(Nimue)
One of the things I've learned is that if I'm going to forgive someone, I need to understand them. Usually people do things for reasons, and what they do makes sense to them. This means that a lot of hurt isn't caused deliberately and isn't really about the person it impacts on. A lot of people act from their own trauma, play out their family stories, and are informed by their own wounds, needs and baggage. This informs what any given person thinks is a good idea in the first place. Sometimes the people who do most damage are the ones who are certain they were helping you.
Families are especially prone to passing things down one generation to another. We don't notice the things we grow up with, they seem normal to us. The lack of compassion in some of our politicians makes a lot more sense when you consider how many of them were shipped off to residential schools and don't therefore have much experience of a loving and supportive homelife.
It can be quite a process trying to figure out how things make sense from someone else's perspective. In some cases it's taken me years of sifting through what information I have to build a story from a different angle. Sometimes the answer is simply that what was important to me did not loom large for the other person. Differences of values and priorities can have a large impact.
One of the difficulties around things that hurt you, is how natural it is to want to centre yourself in that experience. It is necessary to have time and space for your own feelings, but that isn't always the most helpful way to deal with it. I had a challenging relationship in my youth and it took me years to figure out that the young man was basically re-enacting all the problems he had with his mother. That wasn't healthy for him at all, but he was playing out his family history and his beliefs about relationships with very little idea of who I am and what was going on for me. I suspect there's a lot of this sort of thing out there. Recognising that this happened to me but wasn't about me has helped me move on.
When something dramatic happens in a person's life it can become the defining story of who they are. All other experiences are coloured by the main story. There was a young man in my teens who had been put into foster care as a very young child, and he couldn't get past that abandonment story. He'd push away anyone who tried to get close to him, and he'd do that until they gave up and abandoned him too. It was an awful thing, and I held out for years, and I hope things improved for him.

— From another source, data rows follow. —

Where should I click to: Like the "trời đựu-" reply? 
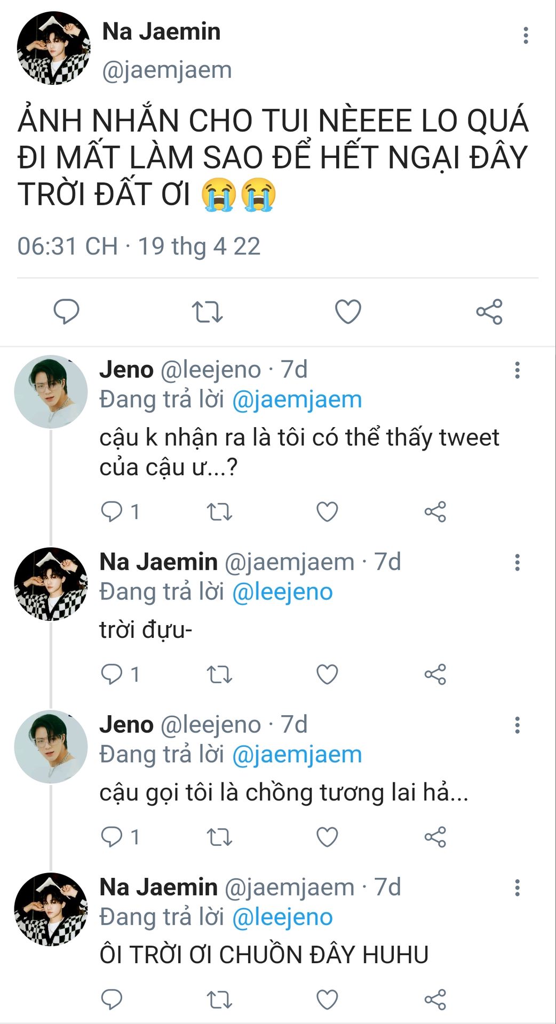click(327, 675)
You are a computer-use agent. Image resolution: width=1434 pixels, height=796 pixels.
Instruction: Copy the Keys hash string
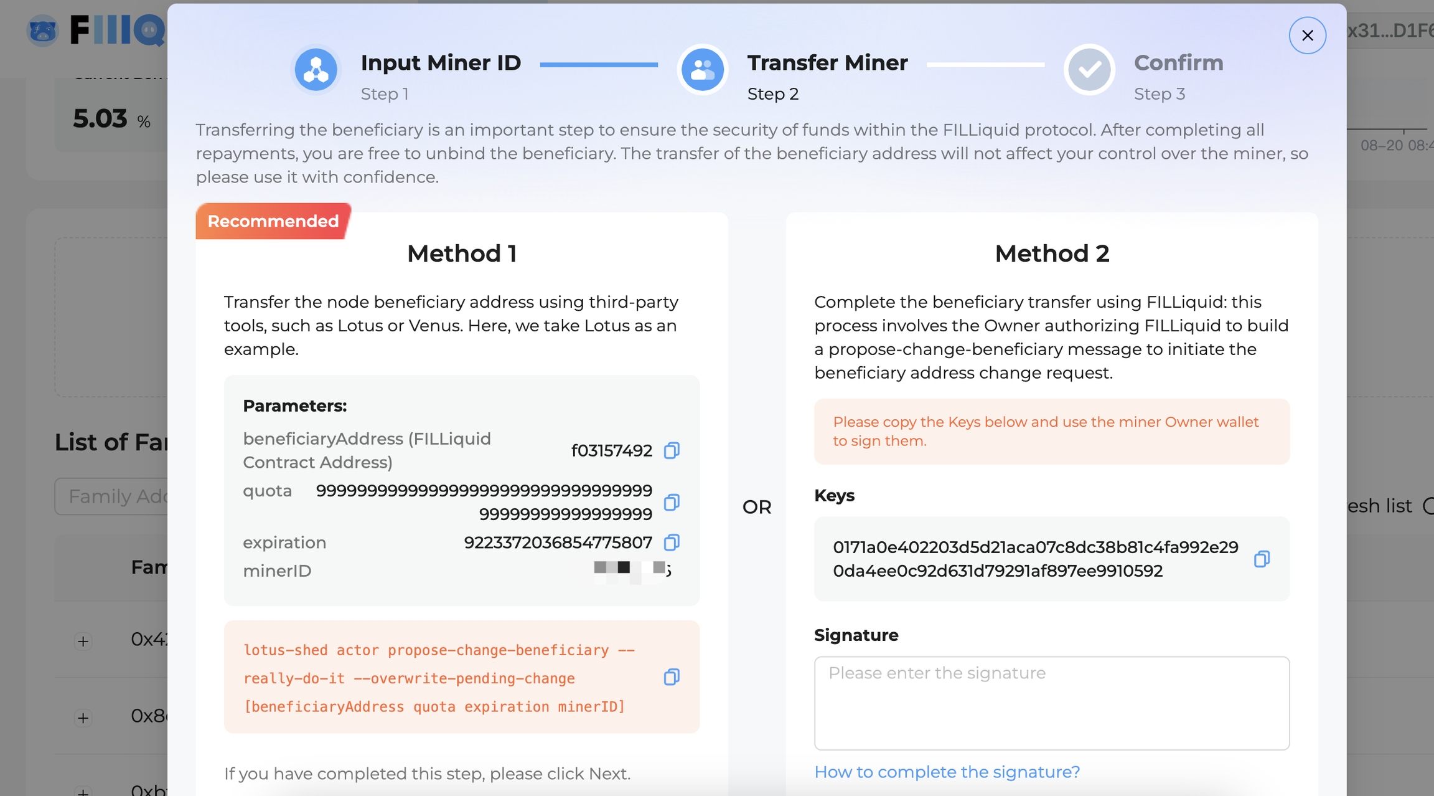click(x=1262, y=559)
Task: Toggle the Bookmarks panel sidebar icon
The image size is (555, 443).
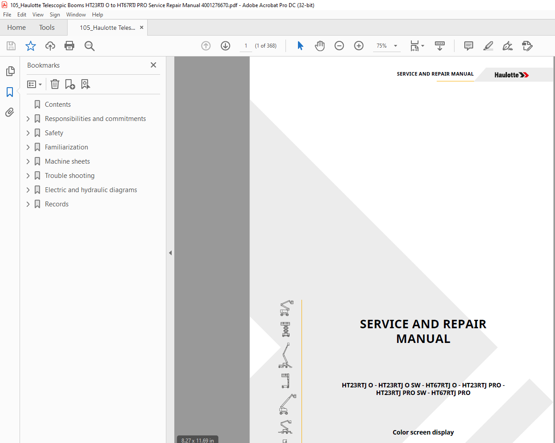Action: pyautogui.click(x=10, y=92)
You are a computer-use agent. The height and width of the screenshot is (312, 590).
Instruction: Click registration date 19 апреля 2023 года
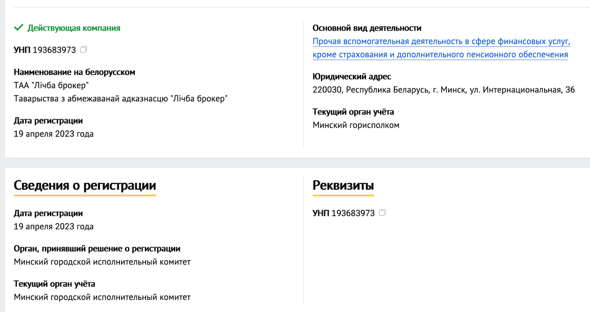54,134
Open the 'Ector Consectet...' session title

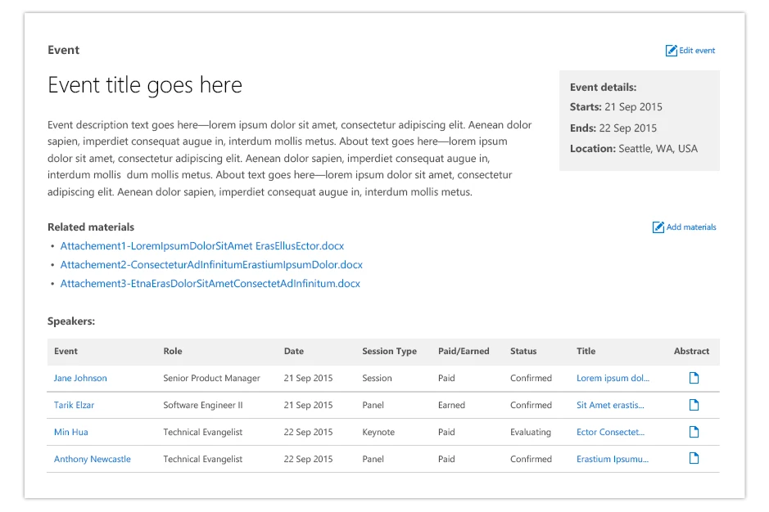click(610, 433)
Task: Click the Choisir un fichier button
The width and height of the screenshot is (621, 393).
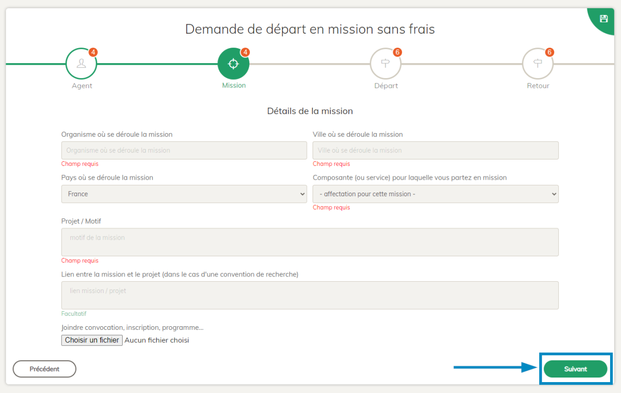Action: pos(92,340)
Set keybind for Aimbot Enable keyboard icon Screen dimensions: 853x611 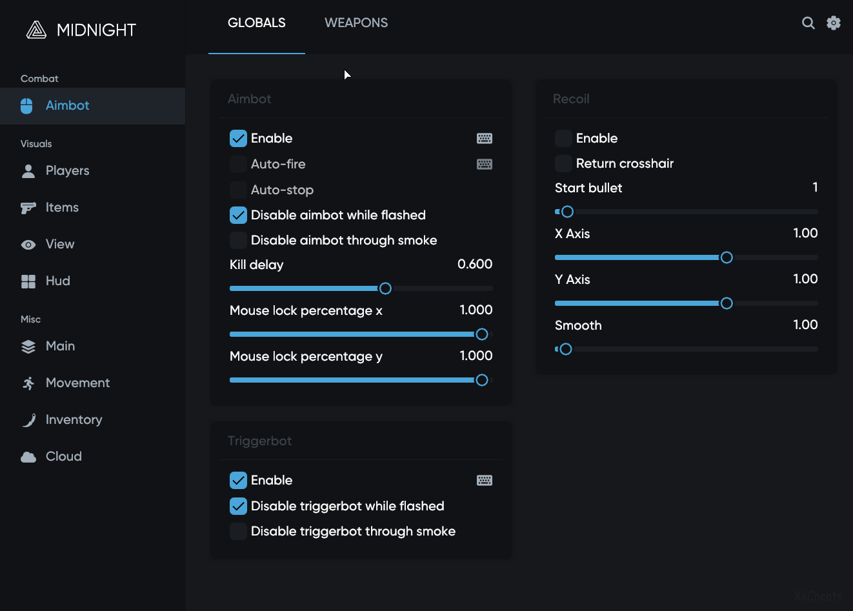(484, 139)
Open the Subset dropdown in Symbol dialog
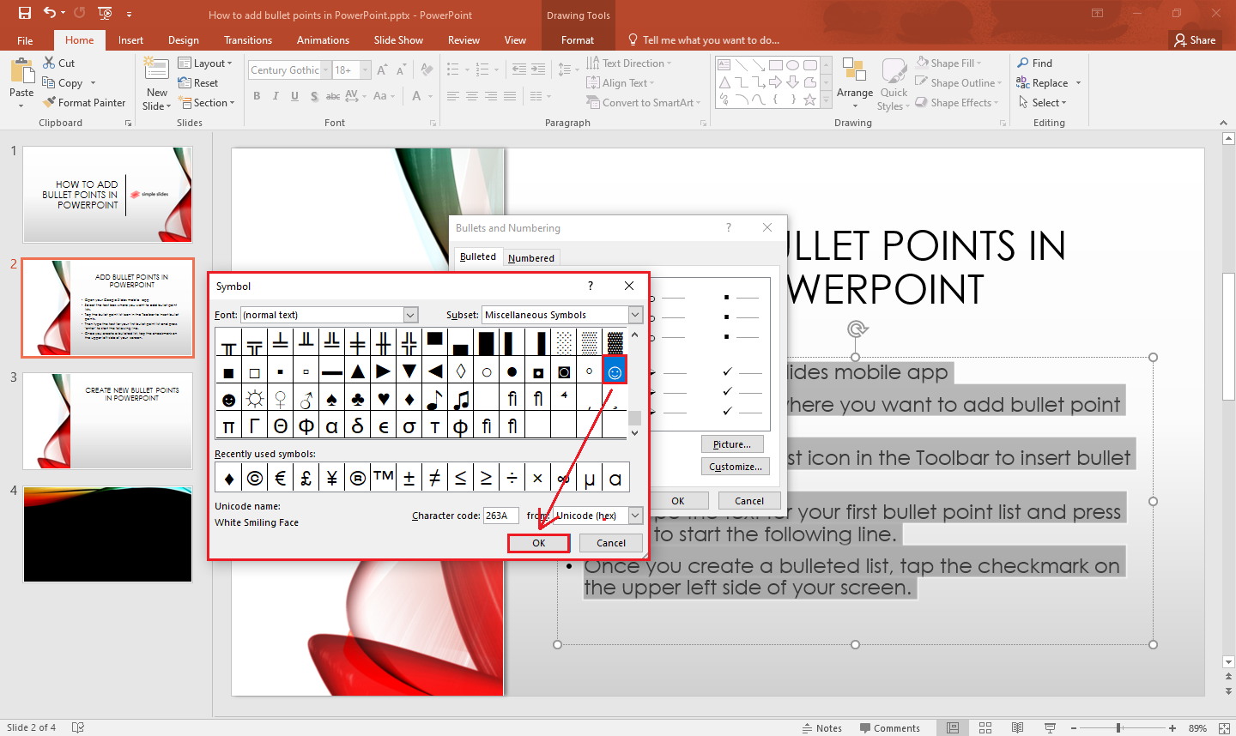The image size is (1236, 736). 635,315
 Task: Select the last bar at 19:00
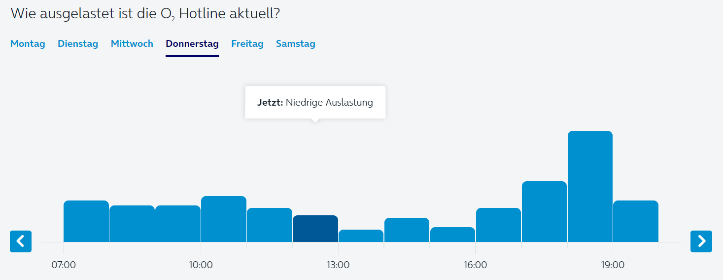(x=636, y=221)
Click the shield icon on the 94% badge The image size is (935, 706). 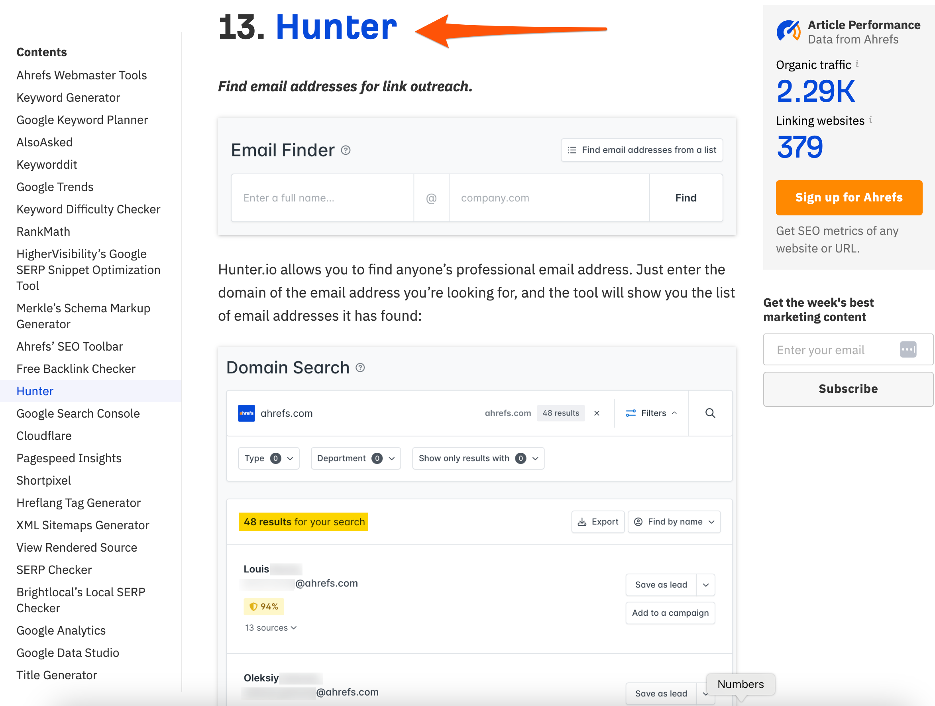(x=253, y=606)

It's easier to think about other people's stories in this way than it is to think about your own. Our own defining narratives can be remarkably hard to spot. We don't see them as personal foibles or trauma responses, we see them as how the world works. Questioning the basis of your own reality is a pretty terrifying thing to do and a lot of people do better when they have professional support for this. However, thinking about how other people's experiences shape them can be a good way of opening up space for examining how your own stories inform your perceptions and behaviour. When you know what's driving you, then you get a lot more options about whether or not to keep going with that. It becomes easier to forgive yourself for bad choices made, and to open up new ways of doing things. It becomes easier to forgive other people as well, recognising their flawed and wounded humanity as part of why they've done whatever they've done.